The global incident has affected a range of Microsoft cloud services, which has resulted in connection issues for major services such as Azure, multiple services under the umbrella Microsoft 365, Dynamics and DevOps.

The incident had repercussions on Azure computing, storage, App Service, Azure AD identity services, and the SQL database.

Microsoft was migrating its legacy domain name system (DNS) to its own hosted Azure DNS, when "some domains for Microsoft services were updated incorrectly," he explains on the page. 39 Azure status history.

Microsoft has updated the page several times during the incident and as the services are being restored.

The company assures customers that none of their DNS records were affected during the event and that the Azure DNS remained in place throughout.

"The problem was only with Microsoft service records," he said, pointing out that it was due to a "name server delegation problem."

One reason for slower than expected recovery time is that affected Microsoft applications and services may have cached the wrong domain registrations, according to Microsoft. These would have been restored when cached information has expired.

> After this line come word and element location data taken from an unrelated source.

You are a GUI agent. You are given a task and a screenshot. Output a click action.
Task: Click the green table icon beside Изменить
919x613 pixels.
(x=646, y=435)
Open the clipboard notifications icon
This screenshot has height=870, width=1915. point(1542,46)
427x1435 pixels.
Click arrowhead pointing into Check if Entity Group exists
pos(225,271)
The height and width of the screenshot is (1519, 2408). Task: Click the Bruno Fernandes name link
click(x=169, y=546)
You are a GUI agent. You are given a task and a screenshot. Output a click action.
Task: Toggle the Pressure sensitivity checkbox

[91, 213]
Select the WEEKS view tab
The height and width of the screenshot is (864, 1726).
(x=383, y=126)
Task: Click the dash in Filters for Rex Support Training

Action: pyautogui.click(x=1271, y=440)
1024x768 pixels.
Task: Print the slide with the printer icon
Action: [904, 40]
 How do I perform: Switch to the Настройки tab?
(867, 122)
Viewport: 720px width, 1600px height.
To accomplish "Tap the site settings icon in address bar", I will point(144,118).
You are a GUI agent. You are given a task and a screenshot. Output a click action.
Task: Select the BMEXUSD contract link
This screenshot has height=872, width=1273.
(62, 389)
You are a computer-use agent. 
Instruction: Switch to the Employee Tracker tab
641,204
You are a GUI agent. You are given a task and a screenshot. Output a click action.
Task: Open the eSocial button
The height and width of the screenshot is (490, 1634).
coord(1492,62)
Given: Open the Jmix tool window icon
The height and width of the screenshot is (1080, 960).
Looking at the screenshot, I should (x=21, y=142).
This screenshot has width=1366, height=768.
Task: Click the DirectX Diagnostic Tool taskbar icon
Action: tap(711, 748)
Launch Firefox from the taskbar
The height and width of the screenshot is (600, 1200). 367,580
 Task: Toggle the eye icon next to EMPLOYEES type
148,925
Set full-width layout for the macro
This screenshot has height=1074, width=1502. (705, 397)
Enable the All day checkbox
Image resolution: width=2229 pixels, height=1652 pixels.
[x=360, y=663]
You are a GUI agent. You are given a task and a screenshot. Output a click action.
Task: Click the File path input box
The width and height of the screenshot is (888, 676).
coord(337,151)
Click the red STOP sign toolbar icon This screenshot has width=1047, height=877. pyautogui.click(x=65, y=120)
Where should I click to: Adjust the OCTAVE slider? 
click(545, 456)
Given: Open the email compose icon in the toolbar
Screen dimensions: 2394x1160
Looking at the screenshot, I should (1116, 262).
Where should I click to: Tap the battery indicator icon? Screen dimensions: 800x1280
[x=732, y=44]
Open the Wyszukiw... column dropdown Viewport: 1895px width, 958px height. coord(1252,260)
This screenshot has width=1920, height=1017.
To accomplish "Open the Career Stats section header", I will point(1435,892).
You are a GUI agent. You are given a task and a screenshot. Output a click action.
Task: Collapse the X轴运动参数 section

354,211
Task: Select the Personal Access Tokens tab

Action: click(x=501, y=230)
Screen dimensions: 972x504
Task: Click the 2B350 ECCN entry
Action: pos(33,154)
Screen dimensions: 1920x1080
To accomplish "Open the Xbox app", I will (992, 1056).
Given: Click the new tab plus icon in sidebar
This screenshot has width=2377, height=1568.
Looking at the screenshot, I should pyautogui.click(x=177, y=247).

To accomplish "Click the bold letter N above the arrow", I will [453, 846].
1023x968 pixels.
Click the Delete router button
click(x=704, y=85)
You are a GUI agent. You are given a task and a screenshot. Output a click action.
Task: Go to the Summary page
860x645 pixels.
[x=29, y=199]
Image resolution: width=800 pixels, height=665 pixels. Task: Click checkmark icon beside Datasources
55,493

The company plans to release a detailed root cause analysis in the next 72 hours.

The state of integrity of the Microsoft 365 service currently reports no problem. However, according to The Register, it was stated yesterday that the relevant services included SharePoint Online, OneDrive for Business, Microsoft Teams, Feed, Power BI, Planner, Forms, PowerApps, Dynamics 365, Intune and Office Licenses.

DNS issues were also causing Azure's global outage in January that had affected the Office 365, Azure and Dynamics 365 services. Microsoft pinned the problem on the managed DNS service of Level 3. And at the end of last year, Azure AD multifactor authentication crash prevented Office 365 users worldwide from connecting to their accounts.

An altogether different global DNS problem also hit Windows 10 users in February. A data corruption issue at an external DNS provider resulted in incorrect DNS entries for Windows Update, preventing Windows 10 users from downloading software and security updates through Windows Update for several days.

The latest Azure crash arrives a few days before the big Microsoft Build Conference for developers, where the main topic should be Azure and AI.